Bursting onto the scene like a celestial event, this tight band is building a considerable legion of fans that easily falls right into the danceable groove. The band’s current lineup, with about three years of experience together, includes Finlay MacDonald (pipes, whistle), Chris Stout (fiddle, viola), Kevin MacKenzie (guitars), John Speirs (bass) and Fergus MacKenzie (drums). Taking up the Highland pipes at age ten, Finlay was taught by his father (Pipe Major Iain MacDonald), Duncan Johnstone and Pipe Major Angus MacDonald. Finlay graduated in 1999 from the Royal Scottish Academy of Music and Drama.
This is a band with a strong vision, and their partnership has produced a project yielding bountiful rewards. The Finlay MacDonald Band is well on their way to becoming a supergroup with their inspiring contemporary Scottish music. With their obvious talent and apparent chemistry, I challenge them to further fuse traditional, jazz and funk music into an entirely new context that really explores adventurous territory. In other words, Finlay and company’s funkiness could purposely play some things so nasty and wicked (in a good way) that the tension creates a unique and personalized signature sound that really snaps heads on a worldwide scale. Even without vocals in the mix, this young band has the potential for true greatness.

Rob Adams
Some images don’t have to be seen to become indelible. The idea of Finlay MacDonald, on his stag night, bumping about in an inflatable sumo suit is one.
Nor is the event itself likely to be forgotten in a hurry. These things have a habit of being commemorated in tunes, with the stories behind them adding to the entertainment value.
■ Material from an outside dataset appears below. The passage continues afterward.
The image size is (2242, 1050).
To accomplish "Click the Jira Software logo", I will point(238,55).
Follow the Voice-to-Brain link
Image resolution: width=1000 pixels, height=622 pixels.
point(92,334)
There were a few mad capers recalled here as, playing Highland bagpipes, Border pipes and low whistle, MacDonald showed the varying sides of his band. Trio sets, with fiddler Marie Fielding and MacDonald playing tightly in unison to Kevin Mackenzie’s poised guitar accompaniment, moved through several gear and mood changes, a slow Norwegian air bringing out particularly expressive playing. And a guitar-bagpipes duet on a tricky Bulgarian medley confirmed both MacDonald’s nimbleness on the chanter and the readily applied resourcefulness that Mackenzie brings to wildly differing situations across the traditional music and jazz spectrums these days.
The arrival of John Speirs on bass guitar and Fergus Mackenzie on drums not only brought finely tuned rhythmic muscle into the equation but also underlined MacDonald’s ability to put the bagpipes centre-stage where an electric guitar might be, without resorting to novelty for its own sake, and to move naturally from a solidly traditional style to edgier territory.
MacDonald’s own composition, Abdouls, skilfully introduced North African tones to a jig format. Just as effective, though, was the merging of Charlie McKerron’s lovely Bulgarian Red with, first, a slightly sinister sounding riff then something that Carlos Santana might have delighted in soloing over to create a brand of folk-rock that made the most of all the ingredients.